Plus au nord, en Finlande (à quatre mois des législatives) et en Suède (où elle n'avait pas droit de cité), la xénophobie progresse dans les sondages d'opinion et d'intentions de vote. Au coeur du continent européen, l'évolution de la Suisse n'est pas la moins signifiante, car, explique un expert bruxellois, ce pays est souvent un « indicateur avancé » des politiques d'immigration. Un an après le référendum « anti-minarets », les Suisses ont voté, fin novembre, l'expulsion du territoire des délinquants étrangers.
Il n'est pas fortuit que cette vague de replis identitaires, parfois xénophobes, en Europe se soit levée depuis deux ans. Pour Laurent Wauquiez, « la crise a réveillé les craintes identitaires ». « Un environnement économique et financier difficile rend les personnes plus prudentes vis-à-vis de l'arrivée de migrants, tandis que l'attitude envers l'immigration irrégulière se durcit », complète Cecilia Malmström, commissaire européenne chargée des Affaires intérieures. Qui pointe, aussi, la responsabilité des gouvernants : « Souvent le manque de leadership politique ouvre la porte aux approches démagogiques en matière d'immigration. Les extrémismes trouvent un terrain fertile là où les politiciens nationaux n'ouvrent pas un vrai débat et ne donnent pas des réponses concrètes à des problèmes tels que l'intégration des migrants et la gestion de l'immigration irrégulière. »

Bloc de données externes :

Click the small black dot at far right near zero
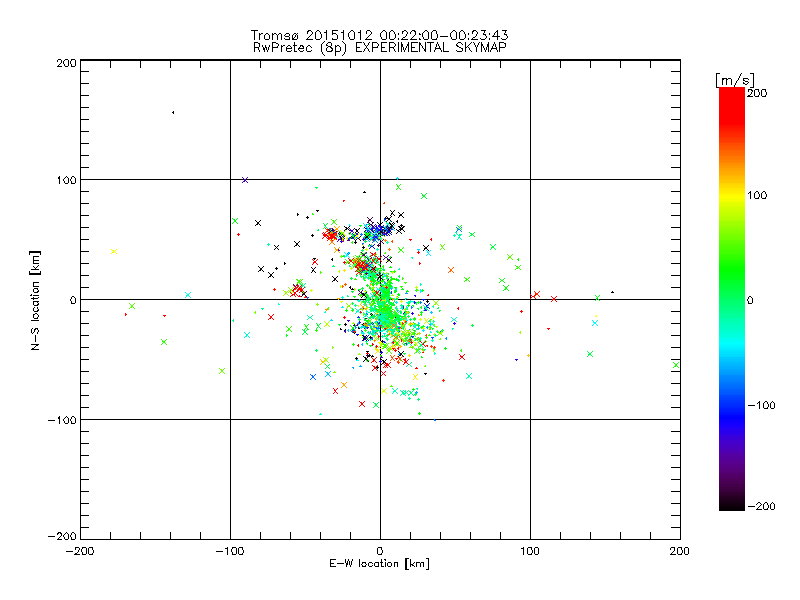 [x=612, y=292]
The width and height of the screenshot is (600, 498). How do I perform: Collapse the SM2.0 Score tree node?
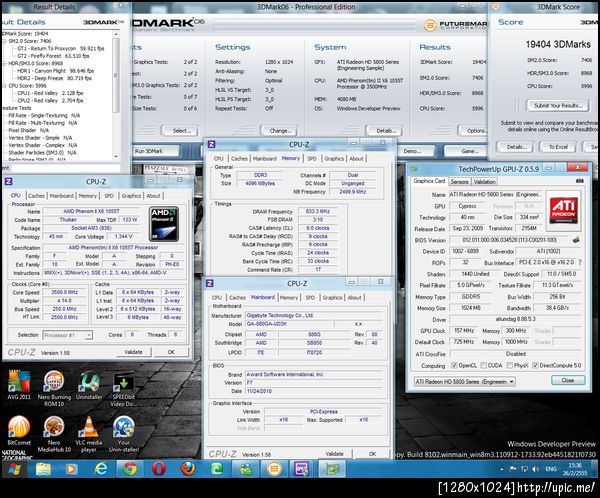tap(5, 39)
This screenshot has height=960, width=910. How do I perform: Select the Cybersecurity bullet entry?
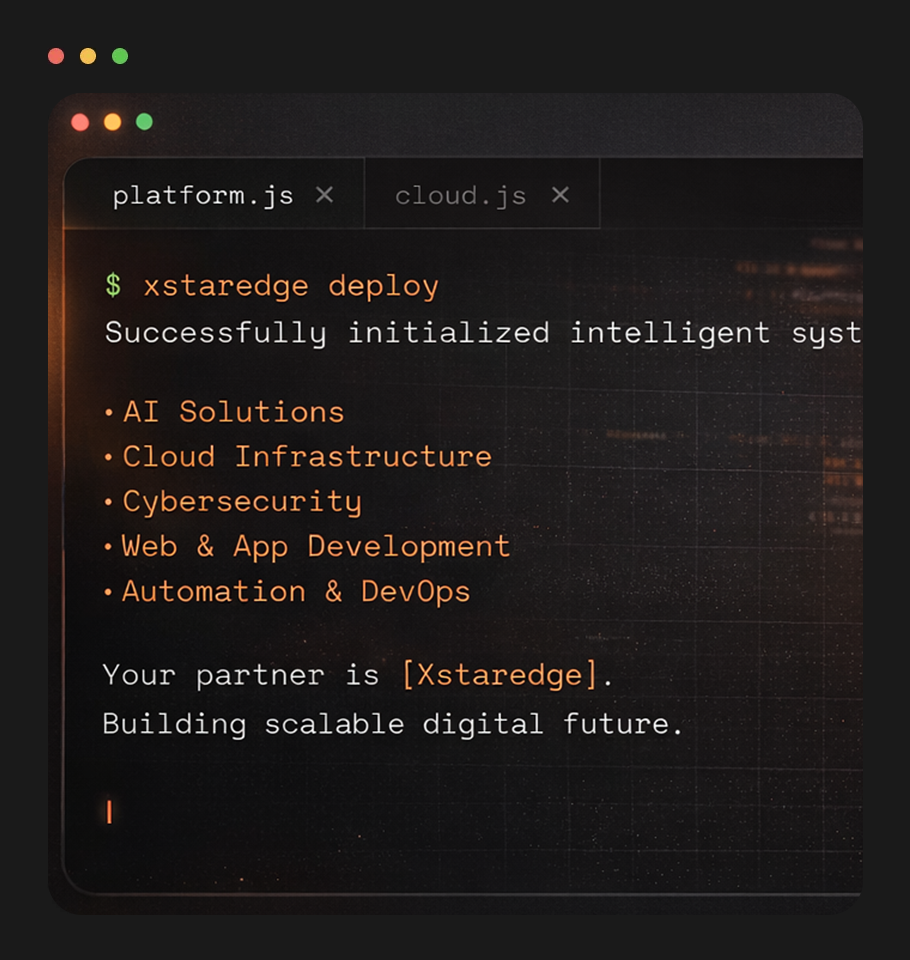(x=242, y=502)
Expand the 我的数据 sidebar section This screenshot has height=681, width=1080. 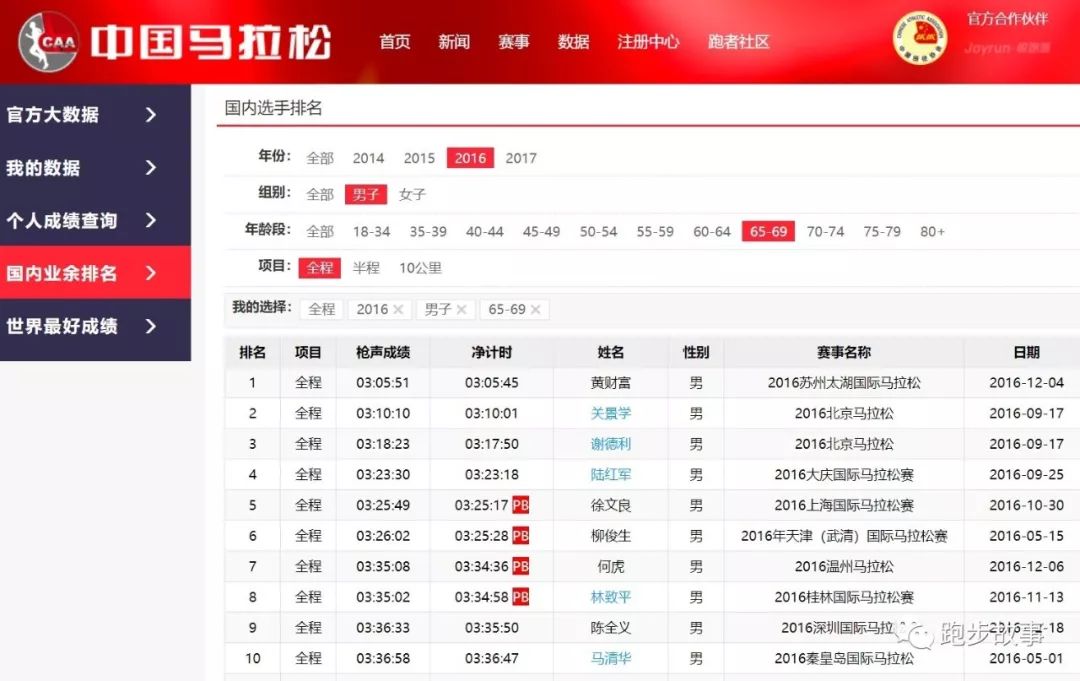(95, 168)
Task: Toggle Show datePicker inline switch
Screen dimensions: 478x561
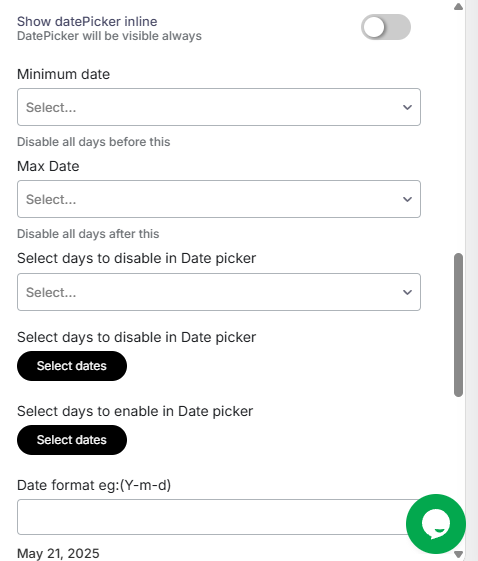Action: click(x=386, y=27)
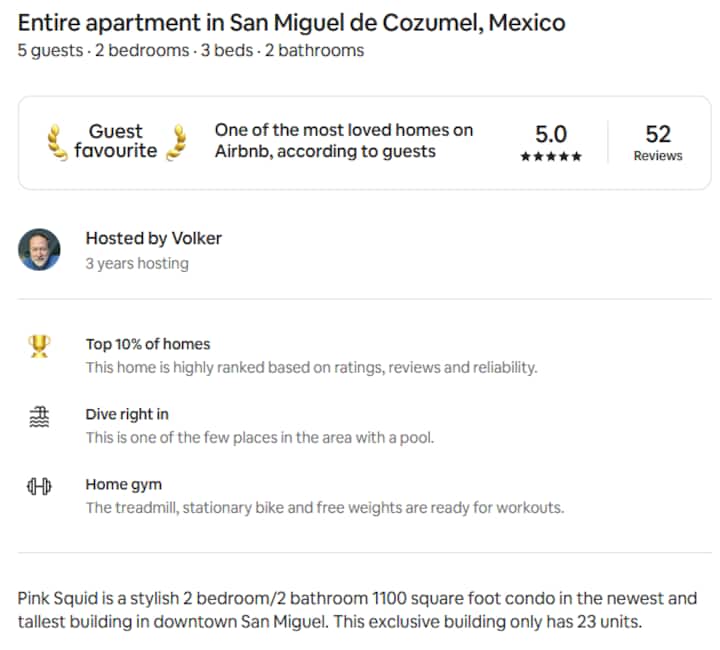Click the five-star rating icons under 5.0

(x=550, y=157)
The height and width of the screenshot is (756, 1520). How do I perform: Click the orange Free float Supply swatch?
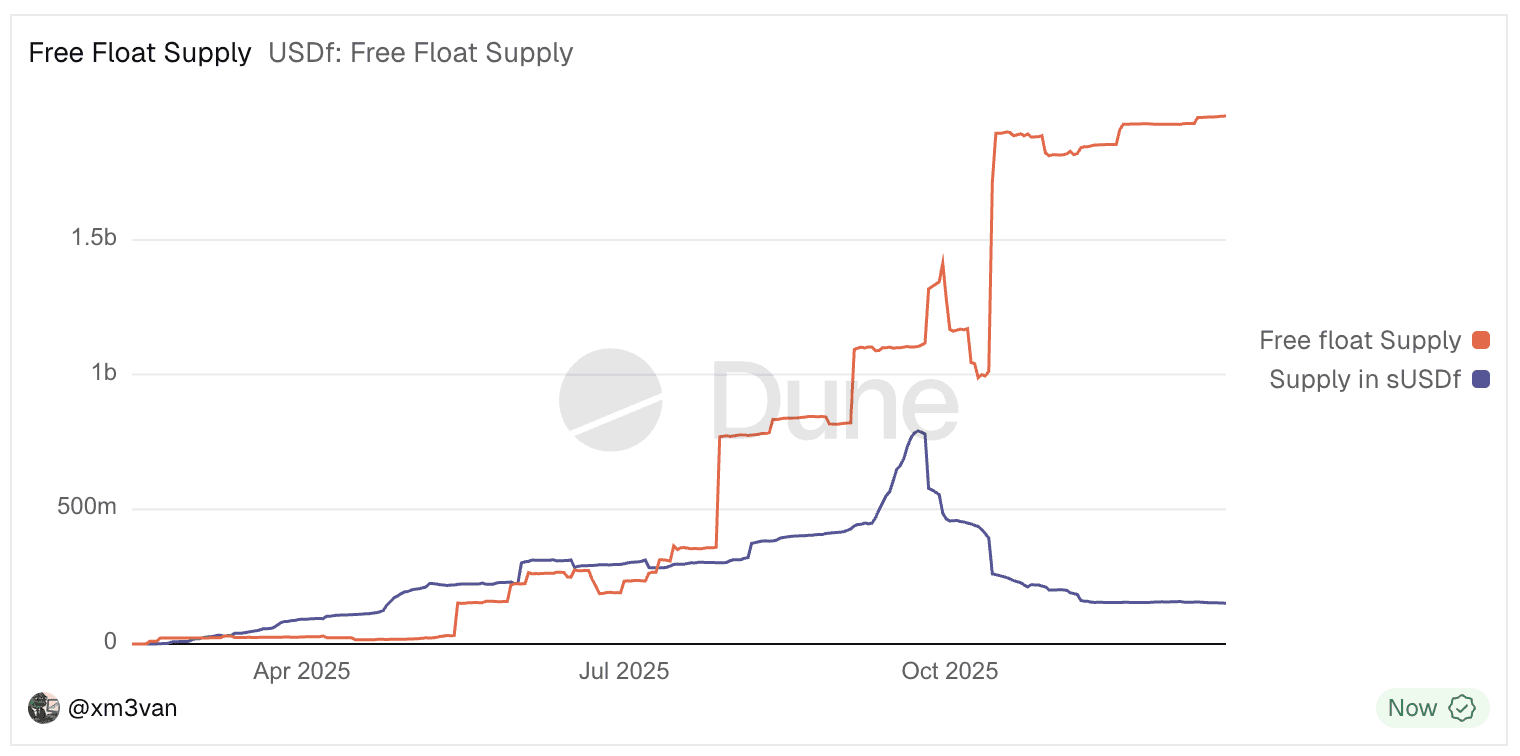pos(1481,341)
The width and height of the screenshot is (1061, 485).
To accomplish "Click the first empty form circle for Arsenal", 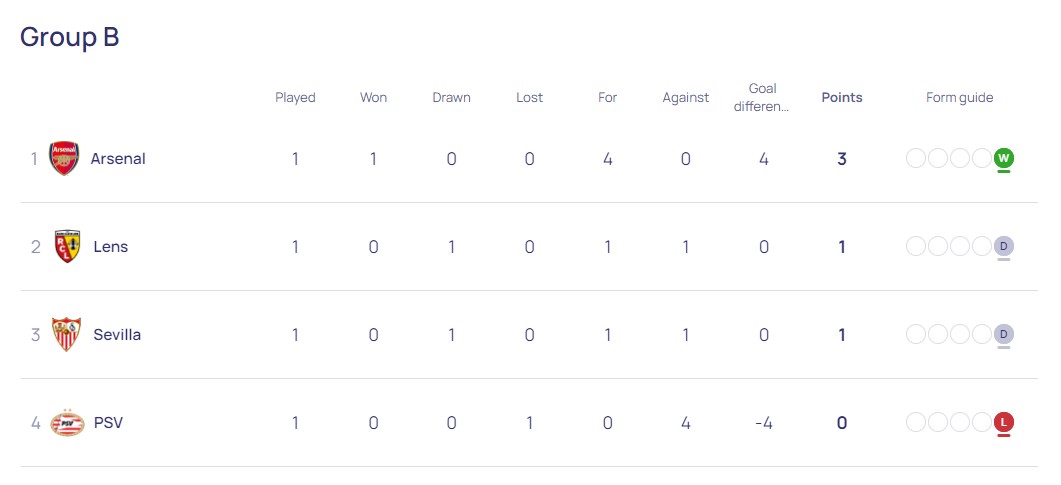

En attendant, ce ne sont pas seulement les discours sur l'immigration, mais les pratiques qui s'infléchissent en Europe, avec, en perspective, le retour du spectre d'« Europe forteresse ». Le durcissement effectif des politiques migratoires n'est pas l'apanage du Royaume-Uni ou des Pays-Bas, dont les nouveaux gouvernements de coalition conservateurs-libéraux se sont engagés à réduire très fortement les flux migratoires. Le nombre de titres de séjour accordés dans toute l'Union européenne en 2009 (2,3 millions) a reculé de 9 %.
Dans un espace où chaque Etat membre reste maître de sa politique d'accueil des étrangers, la Commission de Bruxelles en est réduite à agir par une voie détournée, pour favoriser la libre circulation de travailleurs non ressortissants de l'Union. Car, plaide Cecilia Malmström, « l'Europe a besoin d'immigration régulière et elle en aura de plus en plus besoin dans le futur en raison des tendances démographiques défavorables ». En dépend l'avenir de nombreux métiers de service à la personne, mais aussi d'activités hautement technologiques déjà en manque de chercheurs et d'ingénieurs. « Fermer les portes n'est pas dans notre intérêt », assure la commissaire européenne.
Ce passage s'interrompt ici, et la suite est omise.